L’article 4 de la loi organique du 14 juillet 2016 énumère très clairement les potentiels membres de la rue Saint-Jean. Il s’agit des magistrats figurant dans des catégories spécifiques, des professeurs titulaires de Droit, des inspecteurs généraux d’Etat et des avocats. Il est impératif d’avoir, toujours au sens de la disposition précitée, une ancienneté de 20 ans dans la Fonction publique ou le même nombre d’années dans la pratique pour les professionnels. Ceux-ci qu’ils soient en activité ou à la retraite.

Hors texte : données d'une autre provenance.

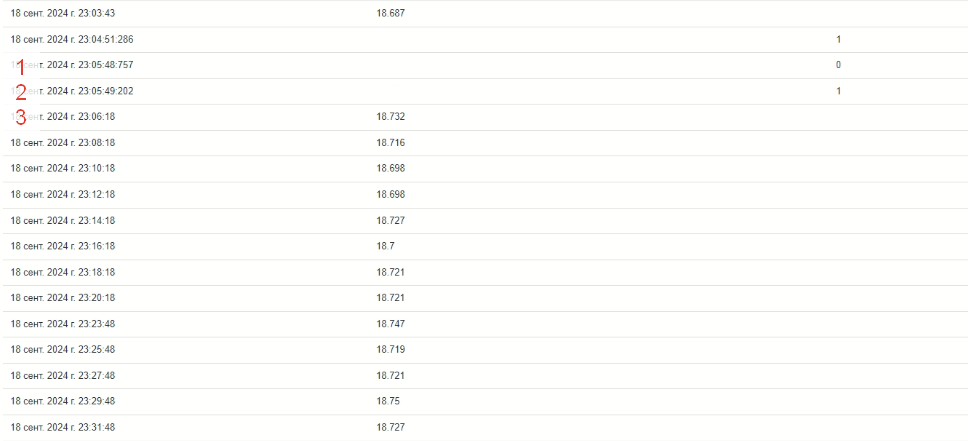
Task: Select the value 18.75
Action: tap(388, 401)
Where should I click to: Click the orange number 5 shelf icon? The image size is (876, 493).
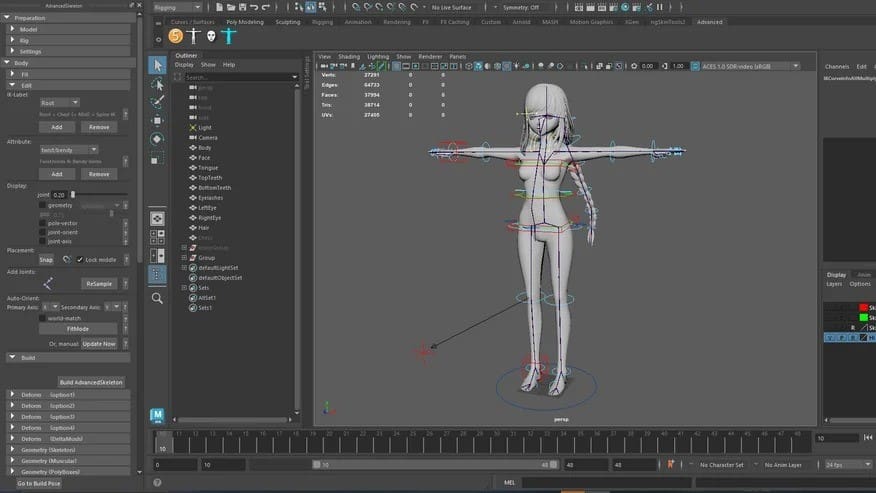(176, 37)
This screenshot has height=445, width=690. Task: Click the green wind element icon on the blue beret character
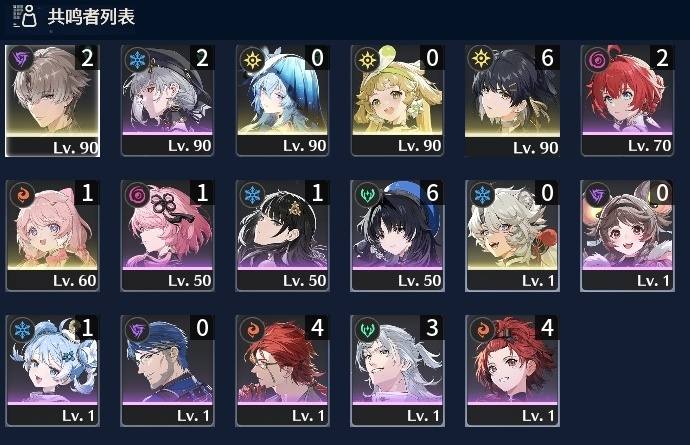tap(367, 195)
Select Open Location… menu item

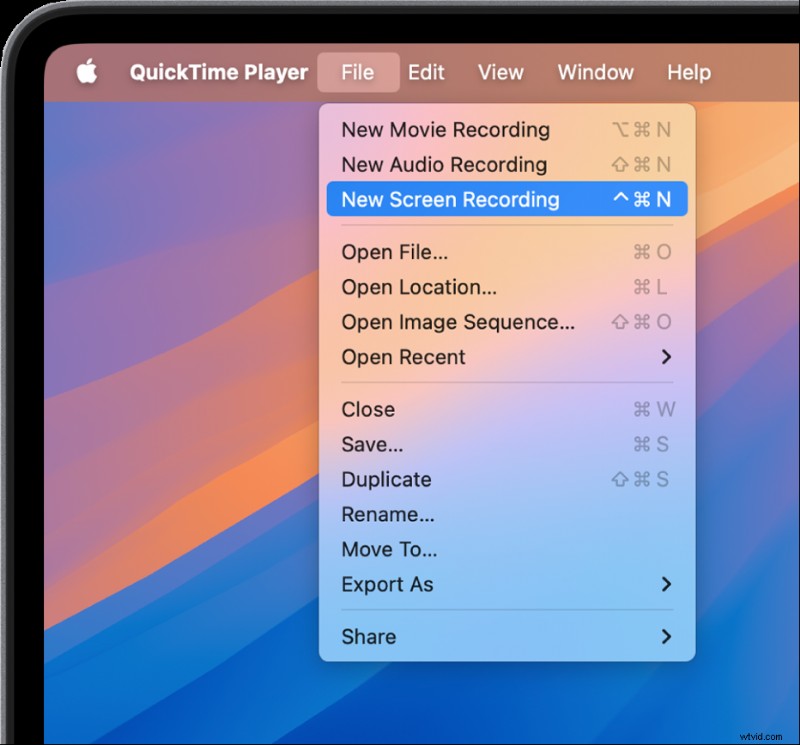418,287

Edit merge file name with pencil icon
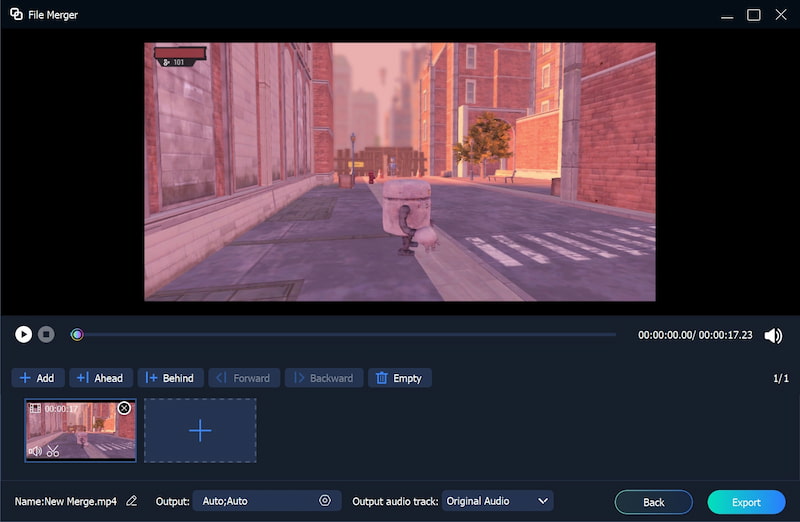(132, 501)
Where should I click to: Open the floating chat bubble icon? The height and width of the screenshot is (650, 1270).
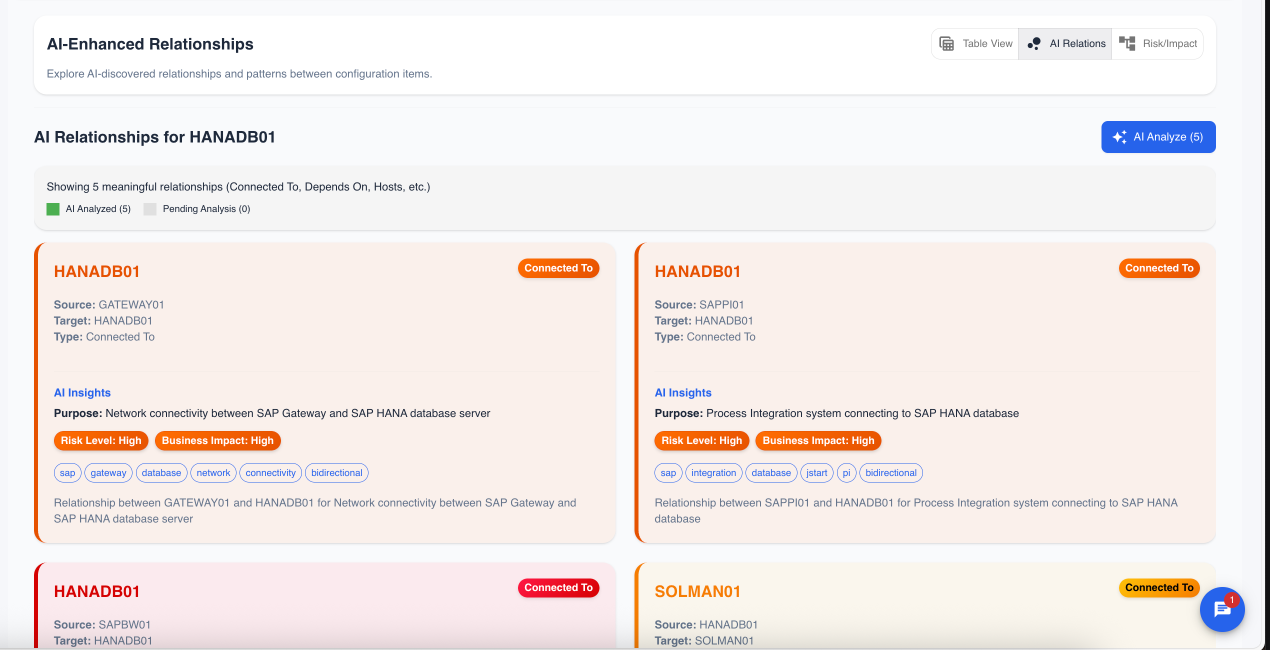[x=1222, y=609]
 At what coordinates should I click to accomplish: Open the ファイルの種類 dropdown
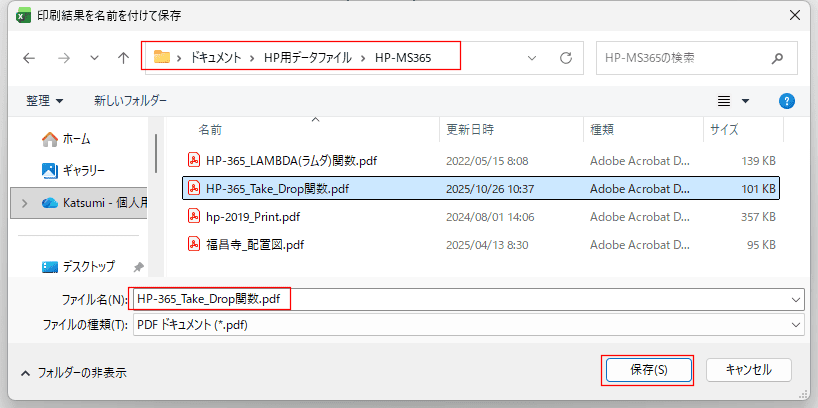796,325
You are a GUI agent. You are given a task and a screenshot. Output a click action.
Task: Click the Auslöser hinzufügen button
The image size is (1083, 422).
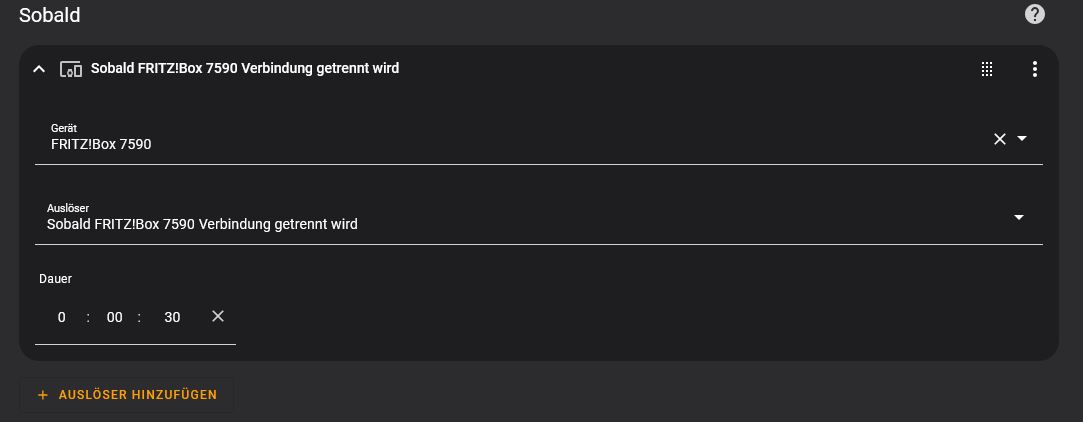point(127,395)
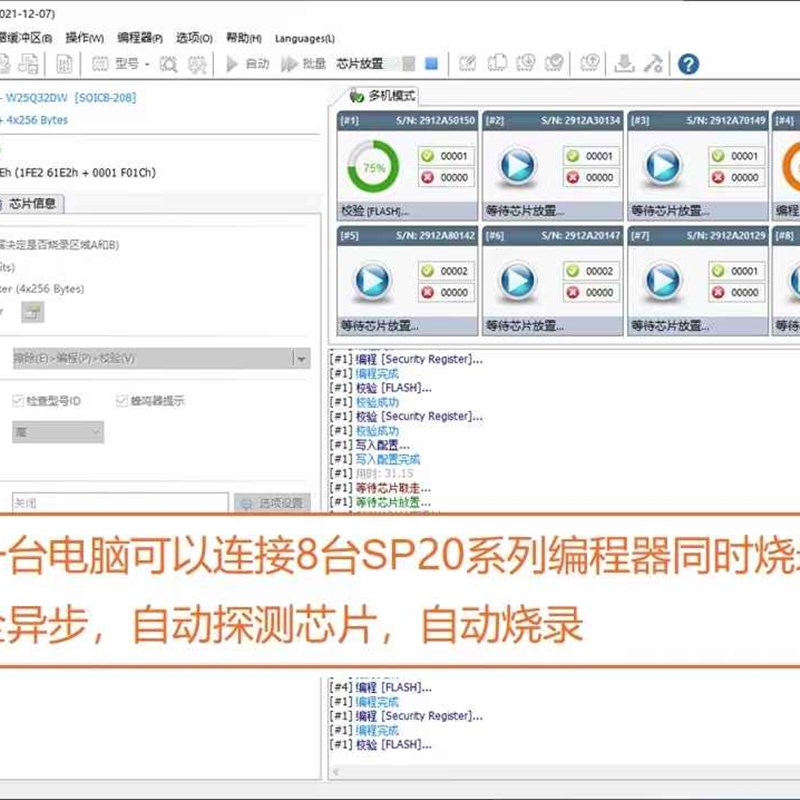Screen dimensions: 800x800
Task: Click the 选项设置 button
Action: pos(272,502)
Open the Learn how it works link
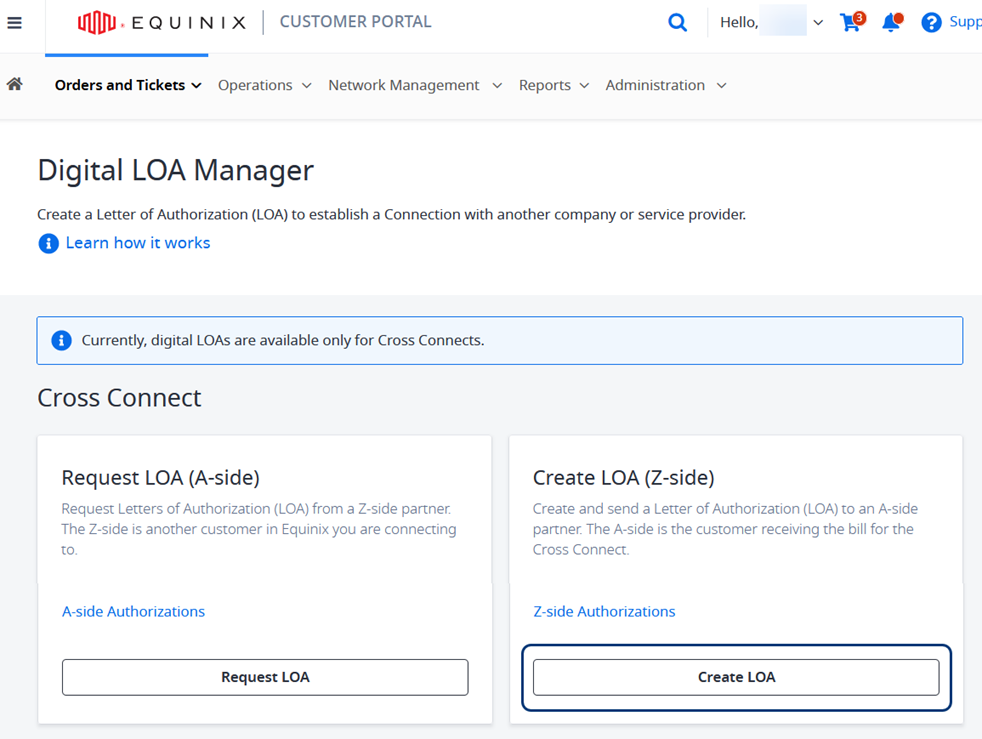The height and width of the screenshot is (739, 982). [x=138, y=243]
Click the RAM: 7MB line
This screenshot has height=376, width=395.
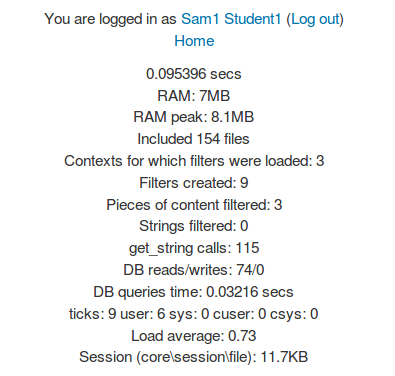pos(194,96)
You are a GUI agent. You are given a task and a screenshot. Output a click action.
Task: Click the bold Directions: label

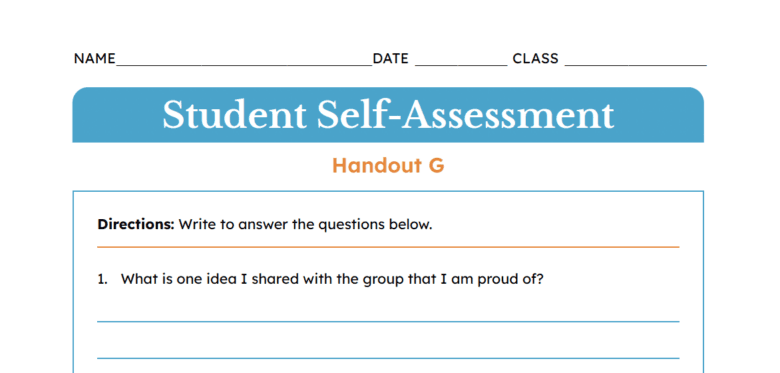(x=136, y=225)
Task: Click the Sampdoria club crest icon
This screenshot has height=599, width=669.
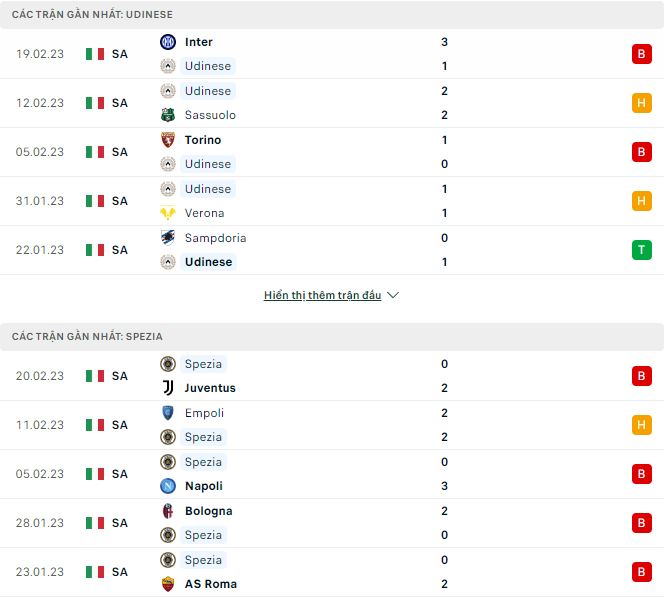Action: 167,238
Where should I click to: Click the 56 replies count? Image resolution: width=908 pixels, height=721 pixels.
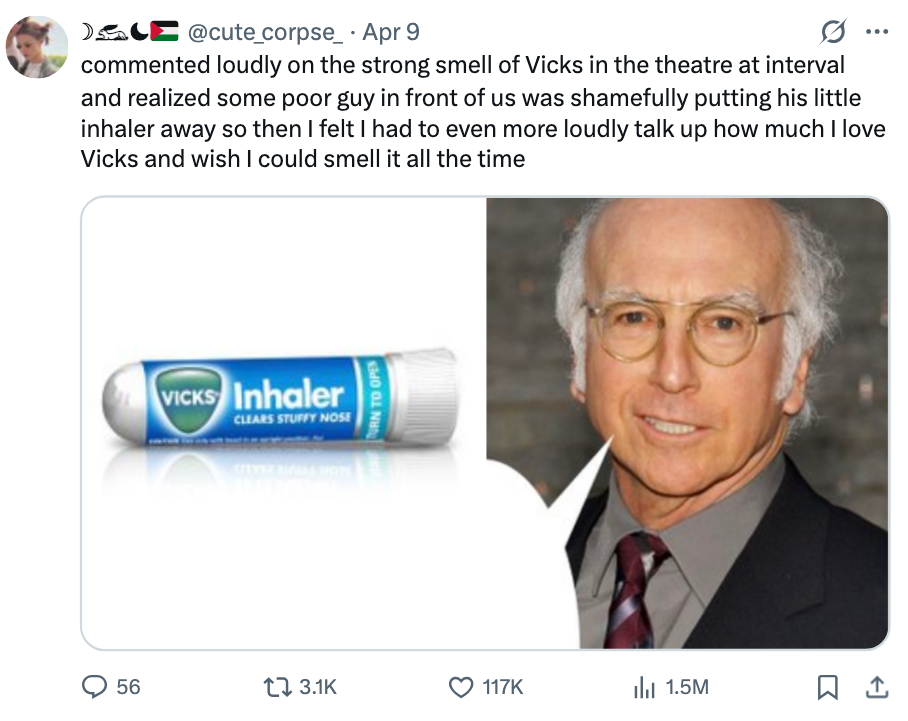pyautogui.click(x=128, y=686)
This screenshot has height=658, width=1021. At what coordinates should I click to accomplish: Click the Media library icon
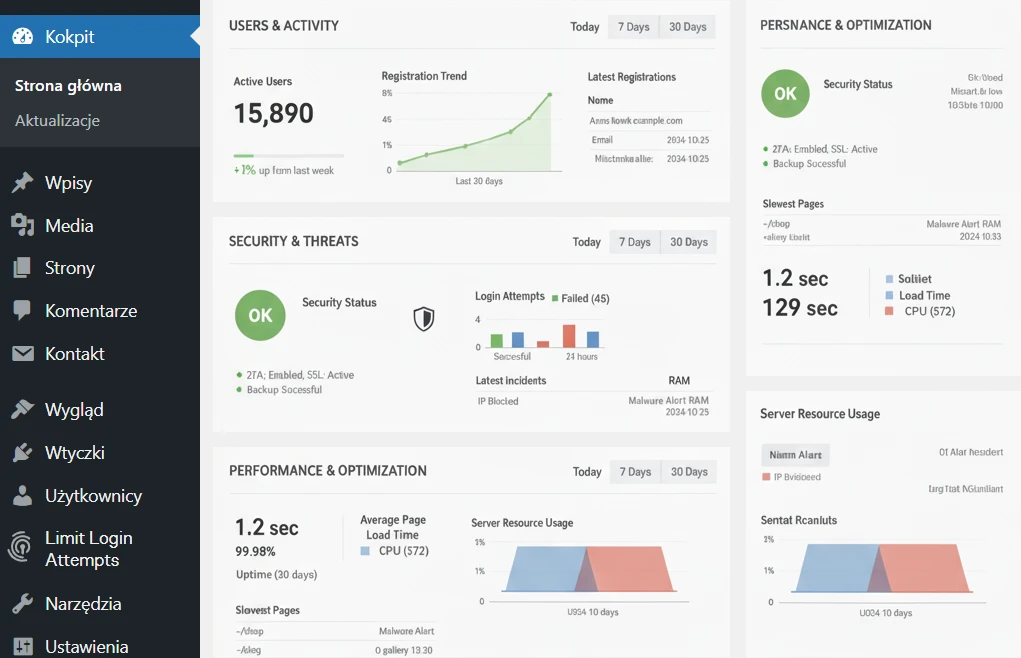[x=22, y=226]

Malgré la représentation des différents corps (magistrats en surnombre, avocats et inspecteurs généraux d’Etat), exception est faite à celui des professeurs de Droit. Lors du dernier renouvèlement, cette absence n’a pas tardé à être remarquée. Cependant, certains professeurs, par presse interposée, ont promptement réagi pour relativiser ce manquement, en se fondant particulièrement sur la préposition adverbiale «parmi» dont on ne fera pas l’injure d’insister sur son acception. On se permet l’apologie à une présence même marginale de professeurs de Droit, on objectera que l’accès à la titularisation est un chemin de croix de plus en plus inaccessible. Toutefois cela ne saurait être une raison puisque nombre de professeurs titulaires, au risque de les nommer, sont recevables à ce poste de membre du Conseil constitutionnel.
La présence de professeurs de Droit ne peut qu’être bénéfique pour le rayonnement, mais surtout l’indépendance tant décriée de l’institution. Ainsi que le soutenait l’éminent constitutionnaliste Louis Favoreu dont l’ingéniosité est mondialement reconnue, «c’est dans leurs rangs que l’on a plus facilement trouvé des personnalités indépendantes lors du passage des régimes autoritaires aux régimes démocratiques»1. L’indépendance du statut de professeur est inéluctablement de nature à favoriser un meilleur exercice de la fonction de juge constitutionnel qu’on lui attribuerait. Par conséquent, consacrer la présence des professeurs de Droit ne ferait que contribuer au renforcement de l’indépendance de la juridiction constitutionnelle, de plus en plus contestée au regard de certaines nominations.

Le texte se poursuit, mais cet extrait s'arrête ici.